Roma, 4 agosto 2025 – Dopo oltre un decennio di ricerche, è stato identificato il responsabile dell’epidemia che ha decimato quasi 6 miliardi di stelle marine, un fenomeno senza precedenti nella storia marina conosciuta. Un ceppo batterico della specie Vibrio pectenicida è stato riconosciuto come l’agente causale di questa devastante malattia, definita “malattia debilitante delle stelle marine”. Lo studio, pubblicato su Nature Ecology & Evolution e condotto da un team internazionale guidato dal Hakai Institute e dall’Università della British Columbia in Canada, rappresenta un passo cruciale per la tutela degli ecosistemi marini colpiti.
La malattia debilitante delle stelle marine: sintomi e impatti ecologici
La malattia si manifesta inizialmente con lesioni esterne sulle stelle marine, per poi provocare, nell’arco di circa due settimane, la morte degli animali “sciogliendo” i loro tessuti e causando la perdita delle braccia. Tra le specie più colpite figura la stella marina girasole, capace di sviluppare fino a 24 braccia e di raggiungere dimensioni simili a quelle di una ruota di bicicletta: oltre il 90% delle popolazioni di questa specie è stato spazzato via dall’epidemia.
Melanie Prentice, prima autrice dello studio, evidenzia come “la perdita di miliardi di stelle marine modifichi profondamente le dinamiche ecologiche marine”. In assenza di stelle marine girasole, infatti, le popolazioni di ricci di mare crescono incontrollate, determinando la distruzione delle foreste di alghe, habitat essenziali per numerose specie marine e fondamentali per gli equilibri dell’ecosistema, con conseguenze anche per le attività umane che dipendono da queste risorse.

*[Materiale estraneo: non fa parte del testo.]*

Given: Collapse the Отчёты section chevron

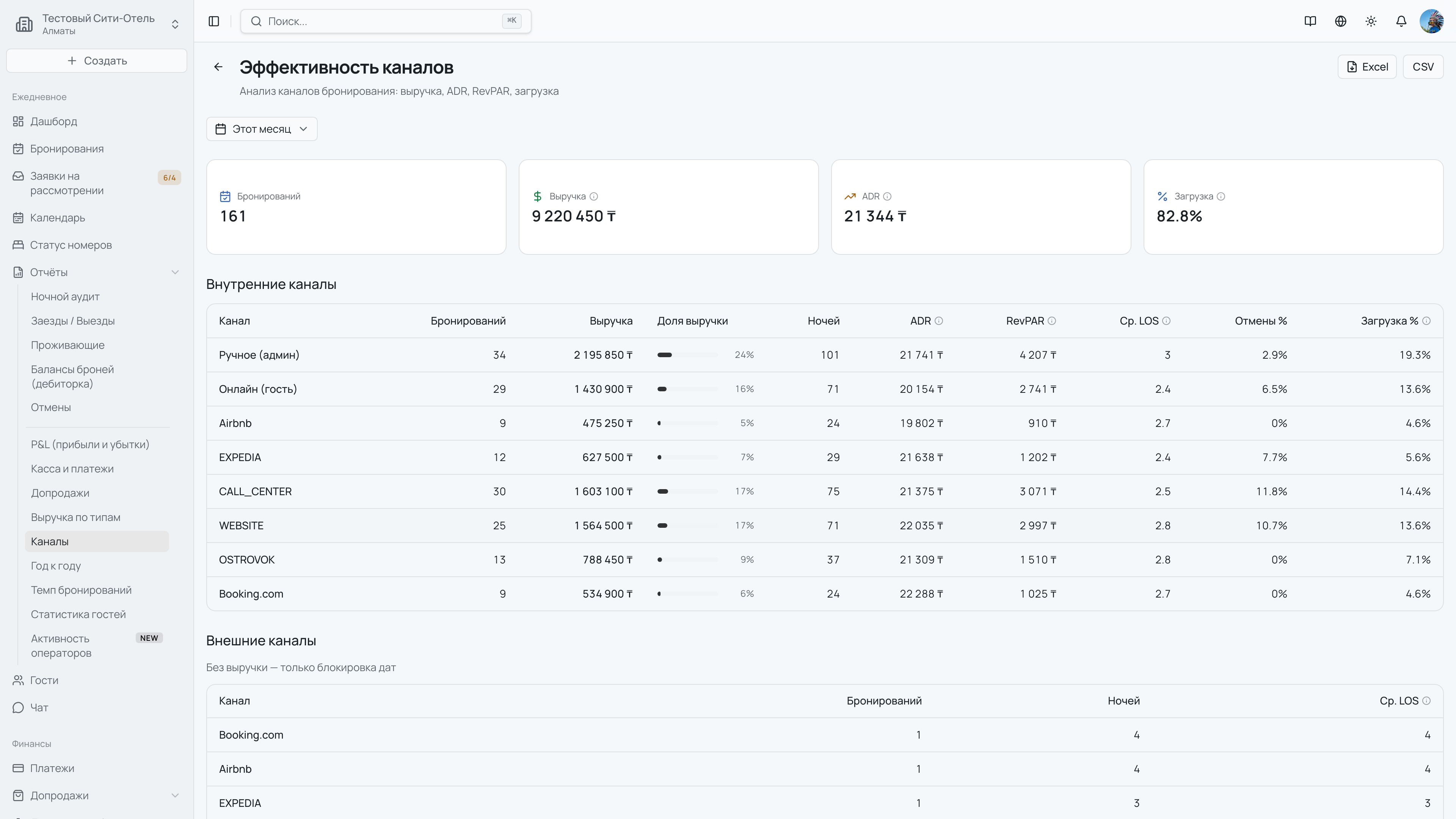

Le difficoltà nell’identificazione del batterio patogeno
Individuare la causa della malattia si è rivelato complesso a causa della somiglianza dei sintomi con altre patologie e risposte a fattori di stress delle stelle marine. I ricercatori hanno esaminato numerosi potenziali agenti patogeni, inclusi vari virus, fino a isolare il Vibrio pectenicida nel fluido corporeo degli esemplari malati. Questo risultato è frutto di un lavoro durato quattro anni, che apre la strada a future strategie di conservazione e intervento per salvare queste specie e gli habitat marini associati.
Le nuove conoscenze sul ruolo di questo ceppo batterico sono fondamentali per comprendere e contrastare una delle più gravi crisi biologiche marine osservate, con rilevanti implicazioni per la biodiversità e la salute degli ecosistemi costieri.